Как быстро меняется голос у Луши! В секунду он стал чужим и далеким.
— Отнеси домой и отдай Лизаньке, законной своей. Не хочу я твоих подарков.
Лунный свет упал на казака. Луша посмотрела ему в глаза и вдруг ясно припомнила, что вот такие же судачьи, бесцветные глаза были и у Клементия в тот вечер и так же сипло и ласково говорил он с Настей. «А что его, как Клементия?» — подумала она неожиданно и испугалась.
— Не жалашь от меня? Я весь свет тебе хочу подарить, а ты сарафан опасаешься взять. Не примешь — в Чаган кину… Ну, оживи меня одним словом. Скажи раз навсегда — «жена твоя». Ускачем со мной в Сламихино. А если ты уйдешь…
— Меня в реку кинешь? Нет, я не персидская царевна. А ты всего лишь купец. Сарафан потонет, так ты потом всю свою жизнь жалеть о нем будешь.
— Не возьмешь?
— Не возьму.
— Хорошо ли ты говоришь, Лукерья?
— А что же ты думал? После твоего дегтя на моих воротах я с тобой еще бы няньчилась? Отойди.
Луша поднялась и быстро пошла к дому. Вязниковцев остался на берегу. В степи мигали тихие огни костров. Белый забытый сверток лежал на черной земле одиноко.
7
Поздно вечером к Дудаковым пришел поп Кирилл. Венька и Алеша уже спали. Ипатий Ипатьевич, к этому времени выпущенный с гауптвахты, тоже вернулся домой. Никак нельзя было думать, глядя на оживленное лицо казака, что с ним сегодня стряслась такая беда. Причмокивая, он с завидным аппетитом хлебал чай с блюдца и, посмеиваясь, рассказывал попу, как он опростоволосился на старости лет.
— И как это налезло мне на разум? Дива! — искренне изумлялся он и мотал головой, словно вытряхивал из нее неразумное.

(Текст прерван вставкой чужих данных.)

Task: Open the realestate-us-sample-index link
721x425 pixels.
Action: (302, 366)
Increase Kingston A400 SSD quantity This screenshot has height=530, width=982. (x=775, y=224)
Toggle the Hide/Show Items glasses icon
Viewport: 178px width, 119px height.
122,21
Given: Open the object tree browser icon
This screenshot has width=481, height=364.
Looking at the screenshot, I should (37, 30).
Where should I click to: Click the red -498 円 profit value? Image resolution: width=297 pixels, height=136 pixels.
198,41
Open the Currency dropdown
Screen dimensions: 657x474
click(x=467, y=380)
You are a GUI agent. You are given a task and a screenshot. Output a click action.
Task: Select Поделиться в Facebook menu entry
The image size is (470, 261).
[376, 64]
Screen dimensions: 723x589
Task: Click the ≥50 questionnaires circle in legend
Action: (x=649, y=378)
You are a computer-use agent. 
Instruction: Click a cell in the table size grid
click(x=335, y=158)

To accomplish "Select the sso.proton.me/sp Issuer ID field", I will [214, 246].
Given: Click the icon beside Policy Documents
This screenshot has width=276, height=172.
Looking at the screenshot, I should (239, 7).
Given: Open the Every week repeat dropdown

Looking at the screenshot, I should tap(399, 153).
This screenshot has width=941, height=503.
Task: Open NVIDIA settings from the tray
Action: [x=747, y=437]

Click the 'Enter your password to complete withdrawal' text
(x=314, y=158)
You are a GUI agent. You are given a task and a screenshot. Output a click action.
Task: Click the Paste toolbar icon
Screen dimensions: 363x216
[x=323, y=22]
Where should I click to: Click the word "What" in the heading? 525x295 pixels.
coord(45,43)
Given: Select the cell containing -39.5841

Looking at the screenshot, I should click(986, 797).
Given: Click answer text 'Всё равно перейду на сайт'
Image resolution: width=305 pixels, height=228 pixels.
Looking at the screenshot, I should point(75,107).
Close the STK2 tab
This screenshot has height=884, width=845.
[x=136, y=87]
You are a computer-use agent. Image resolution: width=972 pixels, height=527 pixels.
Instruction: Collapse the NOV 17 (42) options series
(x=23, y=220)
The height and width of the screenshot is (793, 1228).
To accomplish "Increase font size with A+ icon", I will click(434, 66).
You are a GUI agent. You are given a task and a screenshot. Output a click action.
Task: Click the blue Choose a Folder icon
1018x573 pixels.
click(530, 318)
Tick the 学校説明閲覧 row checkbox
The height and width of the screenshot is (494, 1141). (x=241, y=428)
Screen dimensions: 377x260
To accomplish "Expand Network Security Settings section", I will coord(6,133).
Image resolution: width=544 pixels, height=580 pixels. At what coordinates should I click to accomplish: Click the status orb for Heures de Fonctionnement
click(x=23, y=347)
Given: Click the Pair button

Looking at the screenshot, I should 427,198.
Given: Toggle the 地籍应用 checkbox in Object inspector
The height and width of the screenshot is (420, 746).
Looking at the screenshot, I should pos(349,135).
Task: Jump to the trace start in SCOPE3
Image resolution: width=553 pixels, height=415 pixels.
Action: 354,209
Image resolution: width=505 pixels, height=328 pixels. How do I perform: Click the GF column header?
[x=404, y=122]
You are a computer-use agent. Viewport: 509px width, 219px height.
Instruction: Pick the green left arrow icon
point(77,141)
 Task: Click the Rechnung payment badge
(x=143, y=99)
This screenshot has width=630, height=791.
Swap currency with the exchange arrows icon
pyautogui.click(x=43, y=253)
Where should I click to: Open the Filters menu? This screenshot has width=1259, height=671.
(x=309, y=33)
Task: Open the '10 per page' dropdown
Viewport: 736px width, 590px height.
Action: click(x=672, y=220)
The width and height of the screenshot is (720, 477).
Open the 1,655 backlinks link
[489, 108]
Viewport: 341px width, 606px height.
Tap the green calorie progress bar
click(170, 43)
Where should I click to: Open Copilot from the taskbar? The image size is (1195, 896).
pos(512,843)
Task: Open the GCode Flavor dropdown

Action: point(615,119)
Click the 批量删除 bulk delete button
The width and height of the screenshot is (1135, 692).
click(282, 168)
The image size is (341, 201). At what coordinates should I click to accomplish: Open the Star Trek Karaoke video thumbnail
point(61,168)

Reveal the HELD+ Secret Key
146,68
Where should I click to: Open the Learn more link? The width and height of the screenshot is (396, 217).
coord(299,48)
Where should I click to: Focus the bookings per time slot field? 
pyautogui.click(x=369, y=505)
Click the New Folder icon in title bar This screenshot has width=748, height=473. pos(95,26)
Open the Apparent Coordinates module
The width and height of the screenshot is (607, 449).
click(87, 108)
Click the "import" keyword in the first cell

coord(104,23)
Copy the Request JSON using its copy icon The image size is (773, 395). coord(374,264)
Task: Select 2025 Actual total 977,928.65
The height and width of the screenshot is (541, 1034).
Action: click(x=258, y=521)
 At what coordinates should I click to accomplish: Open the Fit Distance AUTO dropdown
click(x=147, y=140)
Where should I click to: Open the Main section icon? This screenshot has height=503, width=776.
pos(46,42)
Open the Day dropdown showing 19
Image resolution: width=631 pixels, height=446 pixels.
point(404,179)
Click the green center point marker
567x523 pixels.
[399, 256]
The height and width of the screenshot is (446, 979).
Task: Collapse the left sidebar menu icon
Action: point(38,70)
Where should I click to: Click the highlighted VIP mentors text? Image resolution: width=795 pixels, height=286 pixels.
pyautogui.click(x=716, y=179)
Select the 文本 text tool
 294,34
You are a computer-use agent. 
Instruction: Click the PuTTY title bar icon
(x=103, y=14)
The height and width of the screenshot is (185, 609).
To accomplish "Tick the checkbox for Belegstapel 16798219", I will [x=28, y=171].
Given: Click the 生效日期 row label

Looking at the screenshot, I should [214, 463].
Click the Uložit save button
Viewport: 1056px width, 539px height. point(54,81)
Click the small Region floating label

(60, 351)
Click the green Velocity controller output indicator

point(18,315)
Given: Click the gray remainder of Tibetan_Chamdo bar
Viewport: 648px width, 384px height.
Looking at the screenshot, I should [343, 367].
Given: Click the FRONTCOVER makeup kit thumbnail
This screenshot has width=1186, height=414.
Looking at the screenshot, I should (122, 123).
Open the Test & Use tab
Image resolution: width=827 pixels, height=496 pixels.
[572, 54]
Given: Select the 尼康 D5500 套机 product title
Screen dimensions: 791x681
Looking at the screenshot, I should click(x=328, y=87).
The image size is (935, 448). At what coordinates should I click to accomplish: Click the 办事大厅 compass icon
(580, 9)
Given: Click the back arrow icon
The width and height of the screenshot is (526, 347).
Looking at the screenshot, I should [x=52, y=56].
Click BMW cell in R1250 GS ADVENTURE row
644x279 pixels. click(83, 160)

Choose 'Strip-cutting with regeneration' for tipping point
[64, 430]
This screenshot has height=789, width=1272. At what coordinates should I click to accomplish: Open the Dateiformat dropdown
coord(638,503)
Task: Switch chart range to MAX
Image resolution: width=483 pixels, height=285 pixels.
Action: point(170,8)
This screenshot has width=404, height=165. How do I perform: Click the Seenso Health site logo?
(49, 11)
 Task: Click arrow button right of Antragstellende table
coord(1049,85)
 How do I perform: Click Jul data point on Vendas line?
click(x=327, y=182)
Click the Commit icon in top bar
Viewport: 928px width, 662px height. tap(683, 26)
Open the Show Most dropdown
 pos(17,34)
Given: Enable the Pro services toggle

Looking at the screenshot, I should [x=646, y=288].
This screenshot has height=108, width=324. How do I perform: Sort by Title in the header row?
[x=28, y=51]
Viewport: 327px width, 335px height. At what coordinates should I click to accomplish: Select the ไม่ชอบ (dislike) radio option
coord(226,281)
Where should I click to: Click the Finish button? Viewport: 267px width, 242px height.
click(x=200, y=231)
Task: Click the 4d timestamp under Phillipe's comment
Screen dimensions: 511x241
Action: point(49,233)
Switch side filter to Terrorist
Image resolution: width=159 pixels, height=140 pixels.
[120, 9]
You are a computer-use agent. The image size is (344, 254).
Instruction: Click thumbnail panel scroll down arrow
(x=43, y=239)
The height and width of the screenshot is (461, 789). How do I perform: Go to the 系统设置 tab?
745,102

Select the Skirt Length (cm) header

Кирилл старался быть внимательным и не мог. Сердце его изнывало от тоски и боли. Луши не было дома. Поп то и дело оглядывался на окно. Перед домом лежал серый пустырь, вправо смутно маячила речка Чаган. Темнели кучи кизяка.
«Где она могла запропаститься так поздно? На улицах сейчас уже пусто, все разбрелись по домам. Вон за Наганом еще помаргивают костры. Это казаки вернулись на бивуаки. А ее все нет. С кем она сейчас?»